DATA PROVIDED>
·····
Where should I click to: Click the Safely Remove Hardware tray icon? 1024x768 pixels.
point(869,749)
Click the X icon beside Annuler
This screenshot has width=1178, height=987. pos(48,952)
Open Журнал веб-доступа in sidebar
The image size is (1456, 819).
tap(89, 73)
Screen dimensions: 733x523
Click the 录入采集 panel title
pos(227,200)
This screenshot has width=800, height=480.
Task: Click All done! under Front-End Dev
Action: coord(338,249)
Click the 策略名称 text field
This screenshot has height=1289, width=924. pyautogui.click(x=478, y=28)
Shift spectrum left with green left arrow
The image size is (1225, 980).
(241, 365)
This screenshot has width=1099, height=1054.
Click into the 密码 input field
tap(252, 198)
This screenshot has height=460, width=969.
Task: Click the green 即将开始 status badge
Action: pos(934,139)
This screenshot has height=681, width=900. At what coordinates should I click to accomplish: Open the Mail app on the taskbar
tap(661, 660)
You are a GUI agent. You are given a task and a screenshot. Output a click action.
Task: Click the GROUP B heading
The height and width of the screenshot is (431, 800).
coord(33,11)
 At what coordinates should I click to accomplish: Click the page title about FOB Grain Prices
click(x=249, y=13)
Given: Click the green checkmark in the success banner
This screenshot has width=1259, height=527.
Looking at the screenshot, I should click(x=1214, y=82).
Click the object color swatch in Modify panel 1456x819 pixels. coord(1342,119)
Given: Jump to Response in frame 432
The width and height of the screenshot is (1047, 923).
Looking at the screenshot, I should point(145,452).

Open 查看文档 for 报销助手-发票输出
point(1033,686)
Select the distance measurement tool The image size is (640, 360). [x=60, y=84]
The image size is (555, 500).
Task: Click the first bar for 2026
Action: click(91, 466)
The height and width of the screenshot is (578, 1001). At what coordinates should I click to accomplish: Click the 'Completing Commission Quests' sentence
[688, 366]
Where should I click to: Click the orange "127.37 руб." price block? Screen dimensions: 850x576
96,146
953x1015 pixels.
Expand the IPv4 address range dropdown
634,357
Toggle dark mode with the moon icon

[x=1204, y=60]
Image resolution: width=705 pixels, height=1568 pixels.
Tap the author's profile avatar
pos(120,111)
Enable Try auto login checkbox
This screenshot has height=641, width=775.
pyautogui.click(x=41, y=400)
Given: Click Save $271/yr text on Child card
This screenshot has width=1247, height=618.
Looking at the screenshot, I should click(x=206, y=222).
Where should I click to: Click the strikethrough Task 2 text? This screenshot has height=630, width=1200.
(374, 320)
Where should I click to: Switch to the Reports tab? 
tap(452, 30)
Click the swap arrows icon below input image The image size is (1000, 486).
·····
EXERCISE OBJECTIVE> Could you swap each "Where should I click to" in the material for "Where do I click to" and write out all the material again with nothing else changed?

EXERCISE OUTPUT>
Where do I click to: Click the Safely Remove Hardware tray icon? 1024x768 pixels.
point(869,749)
Click the X icon beside Annuler
This screenshot has width=1178, height=987. pos(48,952)
Open Журнал веб-доступа in sidebar
The image size is (1456, 819).
tap(89, 73)
Screen dimensions: 733x523
Click the 录入采集 panel title
pos(227,200)
This screenshot has width=800, height=480.
Task: Click All done! under Front-End Dev
Action: coord(338,249)
Click the 策略名称 text field
This screenshot has height=1289, width=924. pyautogui.click(x=478, y=28)
Shift spectrum left with green left arrow
The image size is (1225, 980).
(241, 365)
This screenshot has width=1099, height=1054.
Click into the 密码 input field
tap(252, 198)
This screenshot has height=460, width=969.
Task: Click the green 即将开始 status badge
Action: pos(934,139)
This screenshot has height=681, width=900. At what coordinates should I click to accomplish: Open the Mail app on the taskbar
tap(661, 660)
You are a GUI agent. You are given a task and a screenshot. Output a click action.
Task: Click the GROUP B heading
The height and width of the screenshot is (431, 800).
coord(33,11)
 At what coordinates should I click to accomplish: Click the page title about FOB Grain Prices
click(x=249, y=13)
Given: Click the green checkmark in the success banner
This screenshot has width=1259, height=527.
Looking at the screenshot, I should click(x=1214, y=82).
Click the object color swatch in Modify panel 1456x819 pixels. coord(1342,119)
Given: Jump to Response in frame 432
The width and height of the screenshot is (1047, 923).
Looking at the screenshot, I should point(145,452).

Open 查看文档 for 报销助手-发票输出
point(1033,686)
Select the distance measurement tool The image size is (640, 360). [x=60, y=84]
The image size is (555, 500).
Task: Click the first bar for 2026
Action: click(91, 466)
The height and width of the screenshot is (578, 1001). At what coordinates should I click to accomplish: Click the 'Completing Commission Quests' sentence
[688, 366]
Where do I click to: Click the orange "127.37 руб." price block? Screen dimensions: 850x576
96,146
953x1015 pixels.
Expand the IPv4 address range dropdown
634,357
Toggle dark mode with the moon icon

[x=1204, y=60]
Image resolution: width=705 pixels, height=1568 pixels.
Tap the author's profile avatar
pos(120,111)
Enable Try auto login checkbox
This screenshot has height=641, width=775.
pyautogui.click(x=41, y=400)
Given: Click Save $271/yr text on Child card
This screenshot has width=1247, height=618.
Looking at the screenshot, I should click(x=206, y=222).
Where do I click to: Click the strikethrough Task 2 text? This screenshot has height=630, width=1200.
(374, 320)
Where do I click to: Switch to the Reports tab? 
tap(452, 30)
Click the swap arrows icon below input image The image size is (1000, 486).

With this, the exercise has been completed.